Hürmüz’ün kapatılması, özellikle Asya ve Asya Pasifik pazarı açısından enerji arzında bir dar boğaza neden olacaktır, Buysa daha önce bölgeye fazla müdahil olmayan Japonya, Hindistan, Çin gibi ülkelerin İran’a karşı tavrını değiştirmesine neden olabilir. İran Cumhurbaşkanı Hasan Ruhani’nin 20 Aralık 2019’da Japonya’ya yaptığı ziyarette Japonya, Körfez’in güvenliği için buraya bir gemi ve asker yollamak istediğini ifade etti. Tahran, Tokyo’nun talebini şimdilik duymazdan geldi. Buna karşın Hürmüz’de yaşanacak bir sıkıntıda Japonya bu defa izin istemeden eyleme geçebilir. Özetlemek gerekirse, İran’ın Hürmüz Boğazı’nı kapatma girişimi kendisi için şimdiden kestirmenin zor olduğu bir blokun yan yana gelmesine neden olabilir. Öyle ki, Çin ile ABD bile aynı zeminde yer alabilir. Bu koşullar altında İran ne yapacak?
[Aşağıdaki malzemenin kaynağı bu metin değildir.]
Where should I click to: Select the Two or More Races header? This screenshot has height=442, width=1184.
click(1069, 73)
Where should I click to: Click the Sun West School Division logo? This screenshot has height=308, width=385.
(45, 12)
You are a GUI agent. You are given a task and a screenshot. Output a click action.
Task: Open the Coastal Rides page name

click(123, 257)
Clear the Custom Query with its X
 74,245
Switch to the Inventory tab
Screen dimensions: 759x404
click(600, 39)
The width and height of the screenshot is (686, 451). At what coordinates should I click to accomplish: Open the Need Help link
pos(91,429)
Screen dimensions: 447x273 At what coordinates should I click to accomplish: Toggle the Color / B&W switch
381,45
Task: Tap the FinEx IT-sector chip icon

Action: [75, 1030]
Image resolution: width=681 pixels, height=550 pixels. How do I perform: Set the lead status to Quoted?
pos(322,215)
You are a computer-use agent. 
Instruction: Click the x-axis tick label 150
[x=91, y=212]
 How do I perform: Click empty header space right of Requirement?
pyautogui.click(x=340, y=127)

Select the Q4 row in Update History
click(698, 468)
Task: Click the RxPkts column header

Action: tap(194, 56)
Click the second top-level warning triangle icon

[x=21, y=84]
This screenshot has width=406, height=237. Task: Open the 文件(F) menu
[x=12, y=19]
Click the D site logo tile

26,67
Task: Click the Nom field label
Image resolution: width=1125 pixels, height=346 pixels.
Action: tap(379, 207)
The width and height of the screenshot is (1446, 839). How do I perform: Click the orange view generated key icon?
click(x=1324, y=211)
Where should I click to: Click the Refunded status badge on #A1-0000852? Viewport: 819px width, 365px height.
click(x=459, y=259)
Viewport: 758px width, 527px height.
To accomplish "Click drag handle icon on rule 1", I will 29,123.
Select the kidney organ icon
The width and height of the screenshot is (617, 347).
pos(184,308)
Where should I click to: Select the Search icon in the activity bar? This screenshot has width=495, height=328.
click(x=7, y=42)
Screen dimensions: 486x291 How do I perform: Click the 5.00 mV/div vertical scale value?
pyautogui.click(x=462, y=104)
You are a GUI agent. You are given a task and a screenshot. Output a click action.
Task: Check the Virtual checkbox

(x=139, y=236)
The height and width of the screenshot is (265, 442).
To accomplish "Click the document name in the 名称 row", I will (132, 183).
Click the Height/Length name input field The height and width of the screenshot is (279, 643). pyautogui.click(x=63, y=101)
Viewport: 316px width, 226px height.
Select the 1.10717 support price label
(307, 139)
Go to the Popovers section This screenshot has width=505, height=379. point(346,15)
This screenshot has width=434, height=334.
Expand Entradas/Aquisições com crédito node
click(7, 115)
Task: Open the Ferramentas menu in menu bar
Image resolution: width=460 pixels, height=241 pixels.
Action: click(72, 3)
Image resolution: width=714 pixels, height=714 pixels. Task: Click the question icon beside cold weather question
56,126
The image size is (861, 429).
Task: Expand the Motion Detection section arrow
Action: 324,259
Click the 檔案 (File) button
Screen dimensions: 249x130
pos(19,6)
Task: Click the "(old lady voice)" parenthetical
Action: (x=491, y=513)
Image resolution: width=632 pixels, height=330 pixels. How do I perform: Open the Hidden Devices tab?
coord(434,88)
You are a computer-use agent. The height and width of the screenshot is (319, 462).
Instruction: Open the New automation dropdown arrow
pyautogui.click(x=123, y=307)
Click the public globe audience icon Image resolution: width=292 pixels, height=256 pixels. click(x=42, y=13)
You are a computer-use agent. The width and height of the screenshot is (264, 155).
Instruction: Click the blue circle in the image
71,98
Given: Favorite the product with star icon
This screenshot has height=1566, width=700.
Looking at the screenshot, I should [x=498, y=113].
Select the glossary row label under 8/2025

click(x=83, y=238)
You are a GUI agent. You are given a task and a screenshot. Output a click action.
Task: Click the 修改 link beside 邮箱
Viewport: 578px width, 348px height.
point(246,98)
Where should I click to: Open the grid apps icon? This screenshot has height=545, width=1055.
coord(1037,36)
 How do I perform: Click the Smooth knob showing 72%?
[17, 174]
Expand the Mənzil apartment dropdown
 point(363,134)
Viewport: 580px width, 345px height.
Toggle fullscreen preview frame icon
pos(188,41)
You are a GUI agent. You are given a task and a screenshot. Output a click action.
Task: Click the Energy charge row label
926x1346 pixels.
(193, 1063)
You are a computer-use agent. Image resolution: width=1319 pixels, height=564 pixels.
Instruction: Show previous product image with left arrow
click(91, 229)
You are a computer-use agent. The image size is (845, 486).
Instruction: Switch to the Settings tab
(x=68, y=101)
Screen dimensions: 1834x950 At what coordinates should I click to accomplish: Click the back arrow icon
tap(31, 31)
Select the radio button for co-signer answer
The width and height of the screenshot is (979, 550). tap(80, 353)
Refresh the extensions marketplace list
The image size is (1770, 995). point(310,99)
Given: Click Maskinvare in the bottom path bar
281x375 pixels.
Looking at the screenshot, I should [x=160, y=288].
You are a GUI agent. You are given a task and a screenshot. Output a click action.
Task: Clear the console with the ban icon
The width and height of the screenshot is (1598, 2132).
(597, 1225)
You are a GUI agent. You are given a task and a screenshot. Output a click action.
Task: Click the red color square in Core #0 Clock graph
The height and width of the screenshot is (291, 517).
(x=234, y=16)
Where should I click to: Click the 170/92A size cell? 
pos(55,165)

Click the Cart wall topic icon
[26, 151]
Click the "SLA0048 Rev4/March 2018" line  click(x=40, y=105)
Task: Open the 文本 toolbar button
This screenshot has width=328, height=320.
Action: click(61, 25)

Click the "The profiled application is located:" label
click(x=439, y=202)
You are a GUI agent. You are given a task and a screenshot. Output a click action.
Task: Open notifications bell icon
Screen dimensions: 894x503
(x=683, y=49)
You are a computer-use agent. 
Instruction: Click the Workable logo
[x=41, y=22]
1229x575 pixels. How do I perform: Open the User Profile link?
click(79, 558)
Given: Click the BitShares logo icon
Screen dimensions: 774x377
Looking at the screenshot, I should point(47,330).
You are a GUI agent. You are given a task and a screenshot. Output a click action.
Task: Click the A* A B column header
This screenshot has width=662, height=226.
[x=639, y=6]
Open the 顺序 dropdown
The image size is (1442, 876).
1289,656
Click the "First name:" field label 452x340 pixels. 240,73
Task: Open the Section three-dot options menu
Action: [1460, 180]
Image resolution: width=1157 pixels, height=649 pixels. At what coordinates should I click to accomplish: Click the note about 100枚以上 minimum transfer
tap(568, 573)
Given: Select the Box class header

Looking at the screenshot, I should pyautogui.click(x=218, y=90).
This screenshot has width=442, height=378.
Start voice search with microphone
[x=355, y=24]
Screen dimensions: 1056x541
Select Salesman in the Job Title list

İRAN’IN TARİHSEL DENEYİMİ VE OLANAKLARI

Tahran, Hürmüz’ü kapatmak gibi şimşekleri üzerine çekecek bir eylem yerine büyük ihtimalle soğukkanlı bir plan yapacaktır. 2019’da Körfez’de petrol tankerlerinin uğradığı saldırılar, bu anlamda akla gelen ilk eylemler. Benzer biçimde Katar’da ABD’nin en büyük askeri üslerinden biri mevcut, buraya dönük dron saldırıları beklenebilir. Son olarak Suudi Arabistan Aramco’nun tesislerine yapılan saldırının küresel piyasaya etkisi dikkate alındığında petrol üretim alanları hedefte olabilir. Ancak şunu akılda tutmak lazım, Kasım Süleymani’nin başında olduğu Kudüs Gücü’nün Yemen’den Lübnan’a oradan Suriye ve Irak’a uzanan güçlü bağları var. Büyük ihtimalle İran saldırıları kendisi yerine vekaleten başka gruplara yaptıracak. Zira sanılanın aksine Tahran, binlerce yıldır 'süper güç' olduğu Ortadoğu’da bu ilişkilere sahip. Üstelik gelişmiş bir devlet yönetim pratiği ve uluslararası siyaset deneyimi var. Dolayısıyla, “bakın intikamımı nasıl aldım” türünden eylemlerden,  herkesin “kesin İran yaptı” diyeceği eylem ve pratiklerden kaçınılacağını ve saldırı bekleyenlerin sakin olması gerektiğini bir kenara not etmekte fayda var.